Magdalena Saiger, Am Wasser das Haus: Eine literarische Ortsbegehung (2025)

In der geschenkten Zeit zwischen den Jahren habe ich ein Buch zu einem wunderbaren Ort in Berlin gelesen: Max Liebermanns Sommerhaus am Wannsee. Die Liebermann-Villa ist heute ein Museum, liegt direkt am Wasser und von der Terrasse aus blickt man über den denkmalgeschützten Garten auf weiße Segelboote. Liebermann hat 200 Bilder von diesem Garten gemalt, von denen einige im Museum zu sehen sind. Was dieses Haus schon alles erlebt hat, ist schier unglaublich. In ihm spiegeln sich Jahrzehnte deutscher Geschichte, die Magdalena Saiger in ihrem attraktiv gestalteten Buch beschreibt. 

Die großzügige Villa wurde in den Jahren 1909/1910 von Paul Baumgarten gebaut und die Gartengestaltung übernahm der spätere Stadtgartendirektor von Berlin, Albert Brodersen, der sich dabei von dem auch als „Gartenreformer“ bekannten Direktor der Hamburger Kunsthalle Alfred Lichtwark beraten ließ. Der zu jener Zeit hochangesehene und wohlhabende Max Liebermann hatte das Grundstück als eines der letzten mit Seezugang 1909 im Alter von 62 Jahren erworben als Zufluchtsort für den warmen Sommer im hektischen Berlin. Als Vorsitzender der Berliner Secession und Präsident der Preußischen Akademie der Künste war Liebermann zu diesem Zeitpunkt einer der renommiertesten und erfolgreichsten deutschen Maler. Es sollte sich als Gnade erweisen, dass Liebermann bereits 1935 starb und das ganze Ausmaß der Erniedrigungen und Verbrechen gegenüber jüdischen Künstlern durch das Naziregime nicht mehr miterleben musste. 

1940 musste die Witwe Martha Liebermann die Villa unter dem Druck der Nationalsozialisten weit unter Wert verkaufen und verlassen. Zunächst wurde aus der Villa ein Schulungsheim, dann ein Lazarett, später ein Krankenhaus, danach der Sitz eines Tauchvereins und schließlich ein Sportlerheim. Die allein im Jahr 2024 von über 70.000 Gästen besuchte Villa verdankt ihre Rettung und Zurückgestaltung zu ihrer ursprünglichen Form bürgerlichem Engagement. Denn die 1995 gegründete Max-Liebermann-Gesellschaft hat über die Jahre die Villa und den Garten übernommen, das Grundstück rekonstruiert und die Villa als Museum etabliert. 

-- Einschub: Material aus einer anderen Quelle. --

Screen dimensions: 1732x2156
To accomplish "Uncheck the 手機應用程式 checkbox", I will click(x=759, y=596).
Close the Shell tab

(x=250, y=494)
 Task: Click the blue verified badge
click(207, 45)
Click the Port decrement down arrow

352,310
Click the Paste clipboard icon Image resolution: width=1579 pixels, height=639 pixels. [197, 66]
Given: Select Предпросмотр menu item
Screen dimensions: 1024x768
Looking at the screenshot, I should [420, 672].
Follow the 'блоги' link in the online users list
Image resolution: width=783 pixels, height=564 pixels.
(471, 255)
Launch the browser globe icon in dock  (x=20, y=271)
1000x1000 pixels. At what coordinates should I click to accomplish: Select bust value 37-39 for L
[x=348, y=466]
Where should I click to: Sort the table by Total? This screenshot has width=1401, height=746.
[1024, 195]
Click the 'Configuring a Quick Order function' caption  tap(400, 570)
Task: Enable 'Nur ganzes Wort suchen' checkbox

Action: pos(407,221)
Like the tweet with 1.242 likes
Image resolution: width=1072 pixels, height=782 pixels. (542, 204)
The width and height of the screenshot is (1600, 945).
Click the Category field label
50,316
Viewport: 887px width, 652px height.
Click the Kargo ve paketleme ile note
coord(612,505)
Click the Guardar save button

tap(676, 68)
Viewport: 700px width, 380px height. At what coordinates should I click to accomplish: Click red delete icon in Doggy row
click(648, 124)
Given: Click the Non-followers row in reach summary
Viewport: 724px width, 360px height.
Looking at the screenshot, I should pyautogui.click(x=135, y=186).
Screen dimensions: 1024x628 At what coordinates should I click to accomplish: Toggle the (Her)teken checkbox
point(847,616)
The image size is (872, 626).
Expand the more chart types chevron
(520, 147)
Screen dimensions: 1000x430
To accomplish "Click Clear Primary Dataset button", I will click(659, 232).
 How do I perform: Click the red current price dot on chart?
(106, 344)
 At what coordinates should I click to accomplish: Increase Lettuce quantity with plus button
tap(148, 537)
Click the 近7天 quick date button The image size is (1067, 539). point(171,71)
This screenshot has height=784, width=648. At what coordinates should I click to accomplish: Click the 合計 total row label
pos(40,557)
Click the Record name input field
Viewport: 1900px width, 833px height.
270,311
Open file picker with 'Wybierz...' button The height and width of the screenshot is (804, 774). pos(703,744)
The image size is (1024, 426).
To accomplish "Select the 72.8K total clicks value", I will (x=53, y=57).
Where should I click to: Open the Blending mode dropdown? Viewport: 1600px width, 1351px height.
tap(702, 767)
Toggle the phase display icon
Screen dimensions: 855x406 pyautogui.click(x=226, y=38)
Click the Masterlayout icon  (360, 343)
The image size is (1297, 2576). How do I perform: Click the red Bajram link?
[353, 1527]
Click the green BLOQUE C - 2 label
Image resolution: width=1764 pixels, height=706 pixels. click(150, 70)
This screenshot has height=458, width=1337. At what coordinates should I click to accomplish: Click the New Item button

Die schon mit mehreren Preisen bedachte Germanistin Magdalena Saiger geht in ihrem Buch der wechselvollen Geschichte des Hauses nach. Ihr Stil nimmt den Leser gleich gefangen und unterstreicht die Flüchtigkeit und Vergänglichkeit der jeweiligen Epochen im Haus. Es gelingt der Autorin, gerade durch Auslassungen und Sprünge den Leser zu fesseln. Ich kann diese Lektüre daher allen empfehlen, die Liebermann, den Wannsee oder Häuser mit Geschichte und Charakter mögen.